WORK TO COMPLETE: Can you quote the records below in full, word for word?

+++ DATA TO PROCESS

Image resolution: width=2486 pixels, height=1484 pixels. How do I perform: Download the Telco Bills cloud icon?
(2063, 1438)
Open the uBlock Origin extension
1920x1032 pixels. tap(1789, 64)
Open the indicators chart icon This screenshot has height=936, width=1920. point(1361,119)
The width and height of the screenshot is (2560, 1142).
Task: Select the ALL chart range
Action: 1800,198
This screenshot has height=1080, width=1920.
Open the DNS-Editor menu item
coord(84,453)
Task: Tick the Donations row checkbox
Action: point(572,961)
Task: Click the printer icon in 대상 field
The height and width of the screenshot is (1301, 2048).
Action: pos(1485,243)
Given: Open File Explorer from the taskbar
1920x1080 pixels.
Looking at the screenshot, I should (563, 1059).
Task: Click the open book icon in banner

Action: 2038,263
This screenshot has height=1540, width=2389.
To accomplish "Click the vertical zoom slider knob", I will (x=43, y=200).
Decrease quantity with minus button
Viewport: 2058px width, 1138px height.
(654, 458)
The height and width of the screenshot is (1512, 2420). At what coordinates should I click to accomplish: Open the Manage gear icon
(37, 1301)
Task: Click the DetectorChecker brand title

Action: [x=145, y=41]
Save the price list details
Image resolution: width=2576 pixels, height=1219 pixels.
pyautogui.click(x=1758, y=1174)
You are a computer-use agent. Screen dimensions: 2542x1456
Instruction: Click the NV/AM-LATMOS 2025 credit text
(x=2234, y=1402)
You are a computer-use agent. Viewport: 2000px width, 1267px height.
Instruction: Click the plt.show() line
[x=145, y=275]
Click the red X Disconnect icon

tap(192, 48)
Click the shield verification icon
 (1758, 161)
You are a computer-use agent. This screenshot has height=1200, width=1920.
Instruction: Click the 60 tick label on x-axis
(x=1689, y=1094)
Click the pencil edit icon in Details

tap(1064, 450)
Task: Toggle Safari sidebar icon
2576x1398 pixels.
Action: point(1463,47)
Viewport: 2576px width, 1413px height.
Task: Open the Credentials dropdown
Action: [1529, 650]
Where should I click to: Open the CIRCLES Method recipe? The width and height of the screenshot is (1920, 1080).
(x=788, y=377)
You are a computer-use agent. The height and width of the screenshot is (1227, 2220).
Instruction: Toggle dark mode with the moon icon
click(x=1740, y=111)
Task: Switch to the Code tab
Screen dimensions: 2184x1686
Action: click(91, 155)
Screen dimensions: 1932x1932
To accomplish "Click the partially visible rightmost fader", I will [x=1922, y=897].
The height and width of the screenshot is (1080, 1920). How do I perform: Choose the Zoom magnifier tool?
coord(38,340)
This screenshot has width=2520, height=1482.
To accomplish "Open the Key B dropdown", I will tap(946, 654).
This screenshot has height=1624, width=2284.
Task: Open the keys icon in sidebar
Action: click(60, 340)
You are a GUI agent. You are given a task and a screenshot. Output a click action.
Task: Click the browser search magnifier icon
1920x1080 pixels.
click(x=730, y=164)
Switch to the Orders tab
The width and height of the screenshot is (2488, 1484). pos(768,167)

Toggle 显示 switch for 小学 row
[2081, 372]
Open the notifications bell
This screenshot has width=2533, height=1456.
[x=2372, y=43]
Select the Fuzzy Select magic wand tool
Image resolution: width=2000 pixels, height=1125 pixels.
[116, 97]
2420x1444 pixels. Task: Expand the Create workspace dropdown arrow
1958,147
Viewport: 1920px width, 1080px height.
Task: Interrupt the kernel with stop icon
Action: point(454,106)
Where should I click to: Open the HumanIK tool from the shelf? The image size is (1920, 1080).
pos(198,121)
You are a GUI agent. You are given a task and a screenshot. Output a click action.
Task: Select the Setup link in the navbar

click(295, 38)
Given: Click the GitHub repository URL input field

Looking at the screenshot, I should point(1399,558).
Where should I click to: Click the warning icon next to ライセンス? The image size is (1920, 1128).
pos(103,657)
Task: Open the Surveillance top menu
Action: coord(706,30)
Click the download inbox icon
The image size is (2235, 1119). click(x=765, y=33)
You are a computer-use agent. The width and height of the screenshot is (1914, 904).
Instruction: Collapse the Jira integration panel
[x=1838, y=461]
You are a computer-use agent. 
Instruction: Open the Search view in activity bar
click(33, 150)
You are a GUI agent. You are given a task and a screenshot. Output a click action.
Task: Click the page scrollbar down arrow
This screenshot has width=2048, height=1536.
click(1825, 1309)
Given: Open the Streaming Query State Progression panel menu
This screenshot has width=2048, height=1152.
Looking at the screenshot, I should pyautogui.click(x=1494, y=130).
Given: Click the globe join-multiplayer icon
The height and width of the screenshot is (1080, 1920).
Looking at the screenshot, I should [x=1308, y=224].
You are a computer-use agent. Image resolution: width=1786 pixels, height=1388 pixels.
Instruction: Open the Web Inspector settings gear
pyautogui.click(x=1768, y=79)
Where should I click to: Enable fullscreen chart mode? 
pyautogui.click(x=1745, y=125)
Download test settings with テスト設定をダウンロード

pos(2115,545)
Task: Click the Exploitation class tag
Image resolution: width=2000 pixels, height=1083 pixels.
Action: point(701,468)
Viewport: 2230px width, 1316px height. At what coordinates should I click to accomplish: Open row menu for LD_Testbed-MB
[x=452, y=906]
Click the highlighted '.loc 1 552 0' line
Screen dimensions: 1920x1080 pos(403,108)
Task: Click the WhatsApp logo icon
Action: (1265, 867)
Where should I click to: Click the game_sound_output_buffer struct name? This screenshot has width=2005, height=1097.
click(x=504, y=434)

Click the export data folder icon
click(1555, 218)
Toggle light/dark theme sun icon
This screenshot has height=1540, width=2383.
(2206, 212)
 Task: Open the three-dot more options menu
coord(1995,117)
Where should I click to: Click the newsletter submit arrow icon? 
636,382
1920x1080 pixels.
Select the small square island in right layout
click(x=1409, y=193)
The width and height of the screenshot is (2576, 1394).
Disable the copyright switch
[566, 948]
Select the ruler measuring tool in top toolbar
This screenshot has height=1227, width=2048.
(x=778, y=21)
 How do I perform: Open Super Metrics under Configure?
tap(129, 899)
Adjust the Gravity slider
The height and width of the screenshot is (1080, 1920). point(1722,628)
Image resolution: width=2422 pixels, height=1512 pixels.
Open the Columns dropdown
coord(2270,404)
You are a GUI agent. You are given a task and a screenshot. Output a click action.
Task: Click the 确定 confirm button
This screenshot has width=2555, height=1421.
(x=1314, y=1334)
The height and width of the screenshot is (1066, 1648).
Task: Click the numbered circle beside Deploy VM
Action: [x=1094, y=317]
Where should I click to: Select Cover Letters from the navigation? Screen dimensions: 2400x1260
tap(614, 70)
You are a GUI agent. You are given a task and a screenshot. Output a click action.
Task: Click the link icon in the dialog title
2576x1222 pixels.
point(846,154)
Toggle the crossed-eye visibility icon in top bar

++++++

SOLVED EXERCISE:
Image resolution: width=2486 pixels, height=1484 pixels. How do I perform: Download the Telco Bills cloud icon?
(2063, 1438)
Open the uBlock Origin extension
1920x1032 pixels. tap(1789, 64)
Open the indicators chart icon This screenshot has height=936, width=1920. point(1361,119)
The width and height of the screenshot is (2560, 1142).
Task: Select the ALL chart range
Action: 1800,198
This screenshot has height=1080, width=1920.
Open the DNS-Editor menu item
coord(84,453)
Task: Tick the Donations row checkbox
Action: point(572,961)
Task: Click the printer icon in 대상 field
The height and width of the screenshot is (1301, 2048).
Action: pos(1485,243)
Given: Open File Explorer from the taskbar
1920x1080 pixels.
Looking at the screenshot, I should (563, 1059).
Task: Click the open book icon in banner

Action: 2038,263
This screenshot has height=1540, width=2389.
To accomplish "Click the vertical zoom slider knob", I will (x=43, y=200).
Decrease quantity with minus button
Viewport: 2058px width, 1138px height.
(654, 458)
The height and width of the screenshot is (1512, 2420). At what coordinates should I click to accomplish: Open the Manage gear icon
(37, 1301)
Task: Click the DetectorChecker brand title

Action: [x=145, y=41]
Save the price list details
Image resolution: width=2576 pixels, height=1219 pixels.
pyautogui.click(x=1758, y=1174)
You are a computer-use agent. Screen dimensions: 2542x1456
Instruction: Click the NV/AM-LATMOS 2025 credit text
(x=2234, y=1402)
You are a computer-use agent. Viewport: 2000px width, 1267px height.
Instruction: Click the plt.show() line
[x=145, y=275]
Click the red X Disconnect icon

tap(192, 48)
Click the shield verification icon
 (1758, 161)
You are a computer-use agent. This screenshot has height=1200, width=1920.
Instruction: Click the 60 tick label on x-axis
(x=1689, y=1094)
Click the pencil edit icon in Details

tap(1064, 450)
Task: Toggle Safari sidebar icon
2576x1398 pixels.
Action: point(1463,47)
Viewport: 2576px width, 1413px height.
Task: Open the Credentials dropdown
Action: [1529, 650]
Where should I click to: Open the CIRCLES Method recipe? The width and height of the screenshot is (1920, 1080).
(x=788, y=377)
You are a computer-use agent. The height and width of the screenshot is (1227, 2220).
Instruction: Toggle dark mode with the moon icon
click(x=1740, y=111)
Task: Switch to the Code tab
Screen dimensions: 2184x1686
Action: click(91, 155)
Screen dimensions: 1932x1932
To accomplish "Click the partially visible rightmost fader", I will [x=1922, y=897].
The height and width of the screenshot is (1080, 1920). How do I perform: Choose the Zoom magnifier tool?
coord(38,340)
This screenshot has width=2520, height=1482.
To accomplish "Open the Key B dropdown", I will tap(946, 654).
This screenshot has height=1624, width=2284.
Task: Open the keys icon in sidebar
Action: click(60, 340)
You are a GUI agent. You are given a task and a screenshot. Output a click action.
Task: Click the browser search magnifier icon
1920x1080 pixels.
click(x=730, y=164)
Switch to the Orders tab
The width and height of the screenshot is (2488, 1484). pos(768,167)

Toggle 显示 switch for 小学 row
[2081, 372]
Open the notifications bell
This screenshot has width=2533, height=1456.
[x=2372, y=43]
Select the Fuzzy Select magic wand tool
Image resolution: width=2000 pixels, height=1125 pixels.
[116, 97]
2420x1444 pixels. Task: Expand the Create workspace dropdown arrow
1958,147
Viewport: 1920px width, 1080px height.
Task: Interrupt the kernel with stop icon
Action: point(454,106)
Where should I click to: Open the HumanIK tool from the shelf? The image size is (1920, 1080).
pos(198,121)
You are a GUI agent. You are given a task and a screenshot. Output a click action.
Task: Select the Setup link in the navbar

click(295, 38)
Given: Click the GitHub repository URL input field

Looking at the screenshot, I should point(1399,558).
Where should I click to: Click the warning icon next to ライセンス? The image size is (1920, 1128).
pos(103,657)
Task: Open the Surveillance top menu
Action: coord(706,30)
Click the download inbox icon
The image size is (2235, 1119). click(x=765, y=33)
You are a computer-use agent. The width and height of the screenshot is (1914, 904).
Instruction: Collapse the Jira integration panel
[x=1838, y=461]
You are a computer-use agent. 
Instruction: Open the Search view in activity bar
click(33, 150)
You are a GUI agent. You are given a task and a screenshot. Output a click action.
Task: Click the page scrollbar down arrow
This screenshot has width=2048, height=1536.
click(1825, 1309)
Given: Open the Streaming Query State Progression panel menu
This screenshot has width=2048, height=1152.
Looking at the screenshot, I should pyautogui.click(x=1494, y=130).
Given: Click the globe join-multiplayer icon
The height and width of the screenshot is (1080, 1920).
Looking at the screenshot, I should [x=1308, y=224].
You are a computer-use agent. Image resolution: width=1786 pixels, height=1388 pixels.
Instruction: Open the Web Inspector settings gear
pyautogui.click(x=1768, y=79)
Where should I click to: Enable fullscreen chart mode? 
pyautogui.click(x=1745, y=125)
Download test settings with テスト設定をダウンロード

pos(2115,545)
Task: Click the Exploitation class tag
Image resolution: width=2000 pixels, height=1083 pixels.
Action: point(701,468)
Viewport: 2230px width, 1316px height. At what coordinates should I click to accomplish: Open row menu for LD_Testbed-MB
[x=452, y=906]
Click the highlighted '.loc 1 552 0' line
Screen dimensions: 1920x1080 pos(403,108)
Task: Click the WhatsApp logo icon
Action: (1265, 867)
Where should I click to: Click the game_sound_output_buffer struct name? This screenshot has width=2005, height=1097.
click(x=504, y=434)

Click the export data folder icon
click(1555, 218)
Toggle light/dark theme sun icon
This screenshot has height=1540, width=2383.
(2206, 212)
 Task: Open the three-dot more options menu
coord(1995,117)
Where should I click to: Click the newsletter submit arrow icon? 
636,382
1920x1080 pixels.
Select the small square island in right layout
click(x=1409, y=193)
The width and height of the screenshot is (2576, 1394).
Disable the copyright switch
[566, 948]
Select the ruler measuring tool in top toolbar
This screenshot has height=1227, width=2048.
(x=778, y=21)
 How do I perform: Open Super Metrics under Configure?
tap(129, 899)
Adjust the Gravity slider
The height and width of the screenshot is (1080, 1920). point(1722,628)
Image resolution: width=2422 pixels, height=1512 pixels.
Open the Columns dropdown
coord(2270,404)
You are a GUI agent. You are given a task and a screenshot. Output a click action.
Task: Click the 确定 confirm button
This screenshot has width=2555, height=1421.
(x=1314, y=1334)
The height and width of the screenshot is (1066, 1648).
Task: Click the numbered circle beside Deploy VM
Action: [x=1094, y=317]
Where should I click to: Select Cover Letters from the navigation? Screen dimensions: 2400x1260
tap(614, 70)
You are a GUI agent. You are given a task and a screenshot. Output a click action.
Task: Click the link icon in the dialog title
2576x1222 pixels.
point(846,154)
Toggle the crossed-eye visibility icon in top bar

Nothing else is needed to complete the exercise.